本文抜粋 —
· 

戸嶋康昌という画家

画が自分の内面に深く刻み込まれ、忘れられない画家、です。

私にとり、他にこんな画家はいません。

 

最近は多くの画を見るようになりましたが、

感動する画や、画家は、決して多くないです。

そんな中、戸嶋康昌には、本当にしびれます。

 

写実画、ではあるのですが、心に刺さる画、です。

肖像画なら、人間の内面、オーラのようなものが描かれている

と感じざるを得ない。

 

そして、風景画、静物画にも、対象はモノでしかないのに

精神性を深く感じます。見えている以上のものを描いている写実画です。

 

例えば、スペイングラナダの絵は、街の悲哀の歴史を表す景色、なのです。

スペイン人がアラブ人を追い出すレコンキスタの舞台となった街、に

彼は居を構えます。アルハンブラ宮殿のある街です。

 

「(画に)時間が出ないとダメなんだよ」 本人の言葉です。

人や街や生き物、の時間の経過、歴史のことです。

 

近くで見ると、雑に描いているようで、

離れて観ると、深い森に差し込む光や陰影までも

明瞭に描かれています。

データセットエントリ —
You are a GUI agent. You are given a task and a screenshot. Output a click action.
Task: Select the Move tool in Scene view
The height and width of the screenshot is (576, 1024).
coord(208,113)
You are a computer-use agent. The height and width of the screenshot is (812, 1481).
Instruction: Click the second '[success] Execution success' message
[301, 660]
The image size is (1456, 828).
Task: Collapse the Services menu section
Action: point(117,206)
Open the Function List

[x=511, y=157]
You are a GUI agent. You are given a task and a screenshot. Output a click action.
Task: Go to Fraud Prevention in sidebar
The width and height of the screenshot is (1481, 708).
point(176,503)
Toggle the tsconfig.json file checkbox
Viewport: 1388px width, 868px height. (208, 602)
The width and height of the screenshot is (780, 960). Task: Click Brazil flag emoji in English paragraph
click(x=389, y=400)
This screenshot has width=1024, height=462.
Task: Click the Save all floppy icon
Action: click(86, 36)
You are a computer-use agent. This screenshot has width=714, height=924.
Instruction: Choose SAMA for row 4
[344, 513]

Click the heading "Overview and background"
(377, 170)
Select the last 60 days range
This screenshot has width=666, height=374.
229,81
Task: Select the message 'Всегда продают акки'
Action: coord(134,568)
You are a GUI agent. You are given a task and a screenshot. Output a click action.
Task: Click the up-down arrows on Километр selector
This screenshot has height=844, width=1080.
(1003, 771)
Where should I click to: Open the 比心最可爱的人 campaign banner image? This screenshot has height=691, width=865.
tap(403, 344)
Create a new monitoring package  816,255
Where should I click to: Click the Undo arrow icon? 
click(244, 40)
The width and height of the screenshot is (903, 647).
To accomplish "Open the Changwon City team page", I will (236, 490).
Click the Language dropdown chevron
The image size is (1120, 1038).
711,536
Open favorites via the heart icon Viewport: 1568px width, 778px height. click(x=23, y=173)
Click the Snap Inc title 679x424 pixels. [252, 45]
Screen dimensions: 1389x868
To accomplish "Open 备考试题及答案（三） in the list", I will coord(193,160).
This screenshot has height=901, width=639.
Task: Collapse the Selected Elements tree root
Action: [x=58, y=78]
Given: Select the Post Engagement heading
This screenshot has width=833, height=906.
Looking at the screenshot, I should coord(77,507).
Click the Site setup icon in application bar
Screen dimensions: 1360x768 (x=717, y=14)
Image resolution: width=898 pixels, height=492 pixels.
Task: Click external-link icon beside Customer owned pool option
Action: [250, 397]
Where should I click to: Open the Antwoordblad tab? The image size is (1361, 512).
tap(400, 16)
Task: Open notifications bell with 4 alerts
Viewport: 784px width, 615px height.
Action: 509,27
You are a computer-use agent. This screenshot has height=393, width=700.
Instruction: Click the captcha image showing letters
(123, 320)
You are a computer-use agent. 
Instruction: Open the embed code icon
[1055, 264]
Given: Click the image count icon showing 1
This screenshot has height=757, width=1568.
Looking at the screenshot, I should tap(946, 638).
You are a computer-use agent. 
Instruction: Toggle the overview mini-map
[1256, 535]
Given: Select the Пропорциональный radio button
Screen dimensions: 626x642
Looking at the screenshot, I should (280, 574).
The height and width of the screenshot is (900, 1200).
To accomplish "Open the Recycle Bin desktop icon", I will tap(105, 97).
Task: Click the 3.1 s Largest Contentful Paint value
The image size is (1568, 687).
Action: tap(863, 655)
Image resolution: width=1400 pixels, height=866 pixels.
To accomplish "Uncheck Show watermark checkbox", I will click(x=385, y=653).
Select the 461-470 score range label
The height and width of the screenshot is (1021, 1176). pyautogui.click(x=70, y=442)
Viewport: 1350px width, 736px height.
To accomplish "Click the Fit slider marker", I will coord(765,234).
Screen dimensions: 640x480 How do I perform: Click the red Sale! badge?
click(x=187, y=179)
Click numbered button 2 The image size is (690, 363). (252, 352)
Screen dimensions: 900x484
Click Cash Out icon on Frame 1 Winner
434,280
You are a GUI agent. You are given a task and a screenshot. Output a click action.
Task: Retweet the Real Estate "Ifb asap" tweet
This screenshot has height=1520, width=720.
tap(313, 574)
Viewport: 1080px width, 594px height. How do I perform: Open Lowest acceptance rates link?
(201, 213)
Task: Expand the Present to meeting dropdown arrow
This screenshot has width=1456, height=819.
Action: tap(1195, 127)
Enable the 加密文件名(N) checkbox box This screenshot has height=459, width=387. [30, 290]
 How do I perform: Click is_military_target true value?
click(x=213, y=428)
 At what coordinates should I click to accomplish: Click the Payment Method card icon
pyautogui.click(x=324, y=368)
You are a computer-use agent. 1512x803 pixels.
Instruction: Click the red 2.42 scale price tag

実施課題 —
1. 戸嶋康昌についての文章から、次の各問いに答えよ。
(a) 戸嶋康昌が居を構えた街にある宮殿の名前は何か。
(b) 「本人の言葉です」として引用されている発言は何か。
(c) 戸嶋康昌の画を近くで見ると、どのように描いているように見えるか。
2. 戸嶋康昌についての文章を、最後の一文の後から書き継げ。

課題の解答 —
1.
(a) アルハンブラ宮殿
(b) 「(画に)時間が出ないとダメなんだよ」
(c) 雑に描いているように見える。

2.
すぐそばで見ても、よく分かりません。

目の前30~50㎝では、分からない。

 

画からだいぶ距離を取ると、急におーっ、と

何が描かれているかハッキリする。

3mの場合もあれば、5m以上離れて、やっと見えてくる絵も。

 

塑像も作り、音楽も好きで、まさに右脳人間。

非常に気骨溢れる性格で、無頼漢だったようです。

 

自身の絵は皆完成してない、と持ち続け、死後800点以上が

出てきたそう。まだ書き加えるつもりだったらしい。

だからサインが無い。絵は世に一切出回っていない。

 

作品については、著作権もあるためサイトにアップしません。 

ご興味ある方、麹町の戸嶋康昌記念館分館まで。

コレクター執行草舟氏により無料公開されています。

要電話予約。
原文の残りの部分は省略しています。